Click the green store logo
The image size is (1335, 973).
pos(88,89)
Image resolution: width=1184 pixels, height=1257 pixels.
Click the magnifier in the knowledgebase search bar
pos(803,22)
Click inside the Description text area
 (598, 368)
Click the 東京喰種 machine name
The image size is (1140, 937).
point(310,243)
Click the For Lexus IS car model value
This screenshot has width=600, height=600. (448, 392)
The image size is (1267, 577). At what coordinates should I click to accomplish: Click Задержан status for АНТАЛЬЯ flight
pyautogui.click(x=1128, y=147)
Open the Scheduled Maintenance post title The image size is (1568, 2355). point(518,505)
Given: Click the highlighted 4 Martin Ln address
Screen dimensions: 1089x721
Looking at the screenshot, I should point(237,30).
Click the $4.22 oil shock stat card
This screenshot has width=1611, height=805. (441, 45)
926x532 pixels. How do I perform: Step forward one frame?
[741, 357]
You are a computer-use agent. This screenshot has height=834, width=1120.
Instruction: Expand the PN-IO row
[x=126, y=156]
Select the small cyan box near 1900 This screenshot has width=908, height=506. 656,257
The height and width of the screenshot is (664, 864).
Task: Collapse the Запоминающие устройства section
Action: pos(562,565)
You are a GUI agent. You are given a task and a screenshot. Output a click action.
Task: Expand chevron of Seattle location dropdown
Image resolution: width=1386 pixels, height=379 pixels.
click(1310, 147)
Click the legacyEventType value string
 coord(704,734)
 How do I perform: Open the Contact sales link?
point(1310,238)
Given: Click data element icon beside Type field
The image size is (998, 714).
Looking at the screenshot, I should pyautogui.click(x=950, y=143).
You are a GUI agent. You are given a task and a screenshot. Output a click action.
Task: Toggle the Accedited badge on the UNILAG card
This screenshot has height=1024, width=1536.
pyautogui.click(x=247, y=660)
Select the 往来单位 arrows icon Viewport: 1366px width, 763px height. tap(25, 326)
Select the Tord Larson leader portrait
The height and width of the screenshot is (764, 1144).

---

**Required work**
Please give back the listing in full; each line must match exactly.

**Your solution**
Click the green store logo
The image size is (1335, 973).
pos(88,89)
Image resolution: width=1184 pixels, height=1257 pixels.
Click the magnifier in the knowledgebase search bar
pos(803,22)
Click inside the Description text area
 (598, 368)
Click the 東京喰種 machine name
The image size is (1140, 937).
point(310,243)
Click the For Lexus IS car model value
This screenshot has width=600, height=600. (448, 392)
The image size is (1267, 577). At what coordinates should I click to accomplish: Click Задержан status for АНТАЛЬЯ flight
pyautogui.click(x=1128, y=147)
Open the Scheduled Maintenance post title The image size is (1568, 2355). point(518,505)
Given: Click the highlighted 4 Martin Ln address
Screen dimensions: 1089x721
Looking at the screenshot, I should point(237,30).
Click the $4.22 oil shock stat card
This screenshot has width=1611, height=805. (441, 45)
926x532 pixels. How do I perform: Step forward one frame?
[741, 357]
You are a computer-use agent. This screenshot has height=834, width=1120.
Instruction: Expand the PN-IO row
[x=126, y=156]
Select the small cyan box near 1900 This screenshot has width=908, height=506. 656,257
The height and width of the screenshot is (664, 864).
Task: Collapse the Запоминающие устройства section
Action: pos(562,565)
You are a GUI agent. You are given a task and a screenshot. Output a click action.
Task: Expand chevron of Seattle location dropdown
Image resolution: width=1386 pixels, height=379 pixels.
click(1310, 147)
Click the legacyEventType value string
 coord(704,734)
 How do I perform: Open the Contact sales link?
point(1310,238)
Given: Click data element icon beside Type field
The image size is (998, 714).
Looking at the screenshot, I should pyautogui.click(x=950, y=143).
You are a GUI agent. You are given a task and a screenshot. Output a click action.
Task: Toggle the Accedited badge on the UNILAG card
This screenshot has height=1024, width=1536.
pyautogui.click(x=247, y=660)
Select the 往来单位 arrows icon Viewport: 1366px width, 763px height. tap(25, 326)
Select the Tord Larson leader portrait
The height and width of the screenshot is (764, 1144).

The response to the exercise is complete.